SOURCE MATERIAL »
=== Begin Enclosure ===

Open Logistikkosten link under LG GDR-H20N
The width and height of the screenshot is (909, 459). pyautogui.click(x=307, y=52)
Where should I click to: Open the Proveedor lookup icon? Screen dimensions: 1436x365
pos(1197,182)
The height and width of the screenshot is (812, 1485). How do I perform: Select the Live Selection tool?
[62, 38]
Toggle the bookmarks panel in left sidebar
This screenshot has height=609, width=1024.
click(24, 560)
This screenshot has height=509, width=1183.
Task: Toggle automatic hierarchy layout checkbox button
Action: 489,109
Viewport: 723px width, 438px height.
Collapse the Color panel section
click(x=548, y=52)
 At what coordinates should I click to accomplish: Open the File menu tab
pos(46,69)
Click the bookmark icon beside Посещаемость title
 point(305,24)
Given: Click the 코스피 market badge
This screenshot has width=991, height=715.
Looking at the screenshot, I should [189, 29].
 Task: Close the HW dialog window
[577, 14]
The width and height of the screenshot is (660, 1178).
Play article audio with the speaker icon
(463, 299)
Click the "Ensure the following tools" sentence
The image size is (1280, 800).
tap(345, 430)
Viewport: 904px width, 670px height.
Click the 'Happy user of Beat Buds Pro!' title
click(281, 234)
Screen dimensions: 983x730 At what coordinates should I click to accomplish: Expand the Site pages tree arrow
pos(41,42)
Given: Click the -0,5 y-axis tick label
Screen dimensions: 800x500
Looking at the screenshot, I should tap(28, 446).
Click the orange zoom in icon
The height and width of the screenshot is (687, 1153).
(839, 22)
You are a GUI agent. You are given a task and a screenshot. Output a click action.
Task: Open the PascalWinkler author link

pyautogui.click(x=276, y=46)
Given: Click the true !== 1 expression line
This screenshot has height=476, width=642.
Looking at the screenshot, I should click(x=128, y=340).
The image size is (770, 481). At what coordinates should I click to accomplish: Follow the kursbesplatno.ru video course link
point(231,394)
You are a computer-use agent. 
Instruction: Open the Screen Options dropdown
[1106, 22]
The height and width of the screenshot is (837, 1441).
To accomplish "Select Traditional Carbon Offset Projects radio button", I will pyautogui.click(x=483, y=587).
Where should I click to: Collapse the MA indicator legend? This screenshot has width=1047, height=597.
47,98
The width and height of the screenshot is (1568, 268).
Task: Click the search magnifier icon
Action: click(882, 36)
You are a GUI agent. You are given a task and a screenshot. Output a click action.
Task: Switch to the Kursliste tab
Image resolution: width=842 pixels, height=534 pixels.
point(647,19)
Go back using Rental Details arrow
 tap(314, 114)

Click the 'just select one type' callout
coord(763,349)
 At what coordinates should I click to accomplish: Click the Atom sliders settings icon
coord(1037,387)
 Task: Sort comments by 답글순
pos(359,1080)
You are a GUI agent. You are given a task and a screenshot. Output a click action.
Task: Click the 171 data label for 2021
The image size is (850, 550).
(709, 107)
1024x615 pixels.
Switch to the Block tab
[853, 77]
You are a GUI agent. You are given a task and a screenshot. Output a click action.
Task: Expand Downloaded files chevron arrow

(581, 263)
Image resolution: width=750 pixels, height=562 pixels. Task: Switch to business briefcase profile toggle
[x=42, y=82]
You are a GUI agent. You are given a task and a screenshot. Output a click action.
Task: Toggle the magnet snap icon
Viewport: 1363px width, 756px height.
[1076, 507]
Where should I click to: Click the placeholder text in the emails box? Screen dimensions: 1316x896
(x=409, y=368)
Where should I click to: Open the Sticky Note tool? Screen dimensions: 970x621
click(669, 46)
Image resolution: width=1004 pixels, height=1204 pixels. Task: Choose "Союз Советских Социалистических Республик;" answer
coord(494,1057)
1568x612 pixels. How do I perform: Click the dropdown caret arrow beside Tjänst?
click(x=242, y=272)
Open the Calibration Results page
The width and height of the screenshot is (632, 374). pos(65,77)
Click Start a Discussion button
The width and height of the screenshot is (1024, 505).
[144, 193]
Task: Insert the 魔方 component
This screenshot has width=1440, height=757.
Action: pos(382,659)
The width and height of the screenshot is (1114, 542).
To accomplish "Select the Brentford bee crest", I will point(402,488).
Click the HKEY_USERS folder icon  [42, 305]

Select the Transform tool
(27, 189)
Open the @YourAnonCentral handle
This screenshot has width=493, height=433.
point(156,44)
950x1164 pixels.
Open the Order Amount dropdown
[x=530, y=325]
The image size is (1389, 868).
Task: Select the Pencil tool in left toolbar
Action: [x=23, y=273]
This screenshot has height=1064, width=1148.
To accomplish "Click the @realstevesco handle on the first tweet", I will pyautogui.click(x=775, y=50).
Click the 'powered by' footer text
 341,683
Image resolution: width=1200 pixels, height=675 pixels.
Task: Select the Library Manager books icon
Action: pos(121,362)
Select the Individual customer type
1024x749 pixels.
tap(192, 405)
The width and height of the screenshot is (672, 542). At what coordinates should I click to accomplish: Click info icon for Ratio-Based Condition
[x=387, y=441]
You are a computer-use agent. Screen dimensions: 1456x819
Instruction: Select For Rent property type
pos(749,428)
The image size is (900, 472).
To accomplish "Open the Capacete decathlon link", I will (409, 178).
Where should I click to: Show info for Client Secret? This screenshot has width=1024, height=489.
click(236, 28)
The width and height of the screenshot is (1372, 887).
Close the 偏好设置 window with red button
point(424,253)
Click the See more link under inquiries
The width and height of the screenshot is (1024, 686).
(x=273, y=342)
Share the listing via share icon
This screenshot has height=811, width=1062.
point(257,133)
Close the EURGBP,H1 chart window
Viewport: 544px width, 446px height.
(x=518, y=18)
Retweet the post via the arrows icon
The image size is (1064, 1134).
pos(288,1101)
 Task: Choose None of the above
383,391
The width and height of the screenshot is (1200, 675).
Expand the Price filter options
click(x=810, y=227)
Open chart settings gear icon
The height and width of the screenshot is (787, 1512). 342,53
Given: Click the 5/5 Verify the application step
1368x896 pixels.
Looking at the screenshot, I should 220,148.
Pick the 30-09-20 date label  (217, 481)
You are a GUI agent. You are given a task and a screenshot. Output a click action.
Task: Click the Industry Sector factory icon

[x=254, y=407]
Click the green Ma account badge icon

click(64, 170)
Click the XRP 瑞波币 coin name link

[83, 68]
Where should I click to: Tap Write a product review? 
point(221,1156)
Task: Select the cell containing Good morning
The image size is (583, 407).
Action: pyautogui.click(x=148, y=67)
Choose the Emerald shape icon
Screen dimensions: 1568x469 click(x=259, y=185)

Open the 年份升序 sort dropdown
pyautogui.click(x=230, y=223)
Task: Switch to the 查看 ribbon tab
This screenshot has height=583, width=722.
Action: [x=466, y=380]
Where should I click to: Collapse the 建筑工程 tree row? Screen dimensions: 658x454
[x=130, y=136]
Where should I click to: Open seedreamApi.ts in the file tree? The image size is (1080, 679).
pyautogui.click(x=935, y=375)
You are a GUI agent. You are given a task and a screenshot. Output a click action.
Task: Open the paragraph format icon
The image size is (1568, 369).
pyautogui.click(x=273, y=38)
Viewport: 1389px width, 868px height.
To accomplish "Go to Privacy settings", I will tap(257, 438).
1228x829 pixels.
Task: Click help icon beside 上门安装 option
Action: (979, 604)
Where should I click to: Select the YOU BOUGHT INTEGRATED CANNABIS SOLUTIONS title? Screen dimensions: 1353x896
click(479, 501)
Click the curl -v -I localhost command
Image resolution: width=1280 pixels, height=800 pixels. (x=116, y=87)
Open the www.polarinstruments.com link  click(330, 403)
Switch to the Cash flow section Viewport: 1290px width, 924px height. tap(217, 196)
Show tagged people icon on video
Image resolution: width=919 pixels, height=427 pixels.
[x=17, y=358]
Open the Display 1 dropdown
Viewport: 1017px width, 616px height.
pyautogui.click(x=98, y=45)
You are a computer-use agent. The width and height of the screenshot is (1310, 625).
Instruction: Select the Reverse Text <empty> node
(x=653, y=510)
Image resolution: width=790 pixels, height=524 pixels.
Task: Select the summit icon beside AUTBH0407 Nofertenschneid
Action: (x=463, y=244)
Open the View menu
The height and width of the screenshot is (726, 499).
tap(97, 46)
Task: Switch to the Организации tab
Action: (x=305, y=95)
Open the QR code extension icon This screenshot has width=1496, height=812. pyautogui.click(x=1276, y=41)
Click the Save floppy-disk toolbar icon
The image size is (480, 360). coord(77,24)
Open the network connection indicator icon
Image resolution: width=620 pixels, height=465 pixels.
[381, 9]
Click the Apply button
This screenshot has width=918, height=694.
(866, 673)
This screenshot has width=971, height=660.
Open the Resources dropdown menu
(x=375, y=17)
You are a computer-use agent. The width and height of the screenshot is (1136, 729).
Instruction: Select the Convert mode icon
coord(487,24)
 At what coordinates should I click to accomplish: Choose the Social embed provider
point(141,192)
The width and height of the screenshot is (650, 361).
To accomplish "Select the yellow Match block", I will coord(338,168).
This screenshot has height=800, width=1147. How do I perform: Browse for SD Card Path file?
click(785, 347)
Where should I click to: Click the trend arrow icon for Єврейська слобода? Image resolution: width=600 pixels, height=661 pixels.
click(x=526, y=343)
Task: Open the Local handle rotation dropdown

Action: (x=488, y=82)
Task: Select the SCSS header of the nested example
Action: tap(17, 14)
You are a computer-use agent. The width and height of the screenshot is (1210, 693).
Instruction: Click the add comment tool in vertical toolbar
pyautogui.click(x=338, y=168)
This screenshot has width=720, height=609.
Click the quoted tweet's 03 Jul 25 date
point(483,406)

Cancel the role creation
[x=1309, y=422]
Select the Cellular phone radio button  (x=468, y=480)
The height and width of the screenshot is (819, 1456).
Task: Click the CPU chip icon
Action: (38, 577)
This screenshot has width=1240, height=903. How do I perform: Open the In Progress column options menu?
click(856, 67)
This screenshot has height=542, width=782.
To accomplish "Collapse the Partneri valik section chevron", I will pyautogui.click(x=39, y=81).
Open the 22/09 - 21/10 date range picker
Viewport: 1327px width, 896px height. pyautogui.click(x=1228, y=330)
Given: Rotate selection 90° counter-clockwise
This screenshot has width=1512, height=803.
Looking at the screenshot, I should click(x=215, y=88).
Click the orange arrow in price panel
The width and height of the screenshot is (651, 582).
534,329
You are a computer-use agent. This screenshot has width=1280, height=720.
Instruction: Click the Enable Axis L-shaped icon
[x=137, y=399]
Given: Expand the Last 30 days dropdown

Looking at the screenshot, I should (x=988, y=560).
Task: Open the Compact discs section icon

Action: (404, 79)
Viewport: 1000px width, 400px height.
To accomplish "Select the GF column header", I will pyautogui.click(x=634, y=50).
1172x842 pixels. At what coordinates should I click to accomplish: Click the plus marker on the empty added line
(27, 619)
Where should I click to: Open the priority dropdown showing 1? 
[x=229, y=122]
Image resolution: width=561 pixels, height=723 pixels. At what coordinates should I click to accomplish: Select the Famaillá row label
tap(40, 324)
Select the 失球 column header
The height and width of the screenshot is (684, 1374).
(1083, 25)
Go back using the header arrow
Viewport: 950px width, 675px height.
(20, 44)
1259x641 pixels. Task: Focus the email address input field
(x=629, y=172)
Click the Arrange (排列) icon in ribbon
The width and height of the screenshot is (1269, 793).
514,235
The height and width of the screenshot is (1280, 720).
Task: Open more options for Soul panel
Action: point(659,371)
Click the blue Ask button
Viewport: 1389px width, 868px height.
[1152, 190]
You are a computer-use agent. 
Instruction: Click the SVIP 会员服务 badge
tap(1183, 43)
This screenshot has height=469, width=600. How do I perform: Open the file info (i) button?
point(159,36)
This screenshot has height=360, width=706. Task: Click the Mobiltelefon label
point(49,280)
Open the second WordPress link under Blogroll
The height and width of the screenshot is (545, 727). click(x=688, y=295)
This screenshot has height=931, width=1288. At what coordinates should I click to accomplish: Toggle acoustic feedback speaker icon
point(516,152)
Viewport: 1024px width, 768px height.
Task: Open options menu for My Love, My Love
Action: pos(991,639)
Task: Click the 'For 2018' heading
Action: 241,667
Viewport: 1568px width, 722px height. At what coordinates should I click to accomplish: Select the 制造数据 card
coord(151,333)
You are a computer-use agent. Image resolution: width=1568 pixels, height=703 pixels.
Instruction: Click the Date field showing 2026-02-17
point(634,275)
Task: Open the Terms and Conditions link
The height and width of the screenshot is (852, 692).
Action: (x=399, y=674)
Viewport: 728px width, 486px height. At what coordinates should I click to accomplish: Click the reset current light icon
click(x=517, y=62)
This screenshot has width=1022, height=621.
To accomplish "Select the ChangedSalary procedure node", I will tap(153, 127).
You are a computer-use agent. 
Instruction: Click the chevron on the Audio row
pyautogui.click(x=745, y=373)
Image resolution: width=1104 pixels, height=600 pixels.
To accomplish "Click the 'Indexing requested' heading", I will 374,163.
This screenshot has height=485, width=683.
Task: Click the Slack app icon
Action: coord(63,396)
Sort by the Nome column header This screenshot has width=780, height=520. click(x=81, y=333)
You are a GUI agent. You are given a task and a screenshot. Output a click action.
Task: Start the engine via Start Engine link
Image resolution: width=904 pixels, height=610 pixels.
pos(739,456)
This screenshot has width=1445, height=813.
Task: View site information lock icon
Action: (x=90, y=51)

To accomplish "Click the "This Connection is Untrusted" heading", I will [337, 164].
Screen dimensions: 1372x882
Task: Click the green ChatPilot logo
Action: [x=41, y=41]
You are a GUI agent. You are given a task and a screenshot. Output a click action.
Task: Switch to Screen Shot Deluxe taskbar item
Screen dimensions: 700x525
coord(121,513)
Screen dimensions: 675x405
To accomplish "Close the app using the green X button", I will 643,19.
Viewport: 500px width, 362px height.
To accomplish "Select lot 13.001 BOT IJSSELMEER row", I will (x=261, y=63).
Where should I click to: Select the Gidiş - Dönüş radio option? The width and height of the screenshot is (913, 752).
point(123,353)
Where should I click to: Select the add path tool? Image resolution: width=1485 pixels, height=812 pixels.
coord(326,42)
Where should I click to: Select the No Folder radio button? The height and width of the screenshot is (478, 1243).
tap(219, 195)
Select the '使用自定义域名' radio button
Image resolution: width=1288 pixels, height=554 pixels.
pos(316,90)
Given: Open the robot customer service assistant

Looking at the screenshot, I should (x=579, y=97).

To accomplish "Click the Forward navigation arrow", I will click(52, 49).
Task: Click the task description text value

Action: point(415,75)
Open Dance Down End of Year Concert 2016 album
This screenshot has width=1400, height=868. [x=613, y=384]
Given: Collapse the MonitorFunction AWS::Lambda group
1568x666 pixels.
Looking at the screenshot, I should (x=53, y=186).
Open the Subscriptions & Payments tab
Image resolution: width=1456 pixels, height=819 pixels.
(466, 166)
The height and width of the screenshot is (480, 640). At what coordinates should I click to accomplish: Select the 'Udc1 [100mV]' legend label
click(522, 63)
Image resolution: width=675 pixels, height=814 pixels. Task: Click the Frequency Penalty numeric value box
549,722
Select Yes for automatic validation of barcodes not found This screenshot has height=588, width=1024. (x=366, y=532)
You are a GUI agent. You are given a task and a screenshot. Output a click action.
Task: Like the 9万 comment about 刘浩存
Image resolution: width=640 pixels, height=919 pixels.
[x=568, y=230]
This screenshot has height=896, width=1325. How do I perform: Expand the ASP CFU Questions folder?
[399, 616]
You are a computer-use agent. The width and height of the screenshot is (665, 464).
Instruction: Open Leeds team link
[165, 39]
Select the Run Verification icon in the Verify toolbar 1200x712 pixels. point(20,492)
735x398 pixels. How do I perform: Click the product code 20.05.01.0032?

=== End Enclosure ===

YOUR GOAL » Search the data above for the word "ribbon". Copy each line it is in.

YOUR RESPONSE »
Task: Switch to the 查看 ribbon tab
Click the Arrange (排列) icon in ribbon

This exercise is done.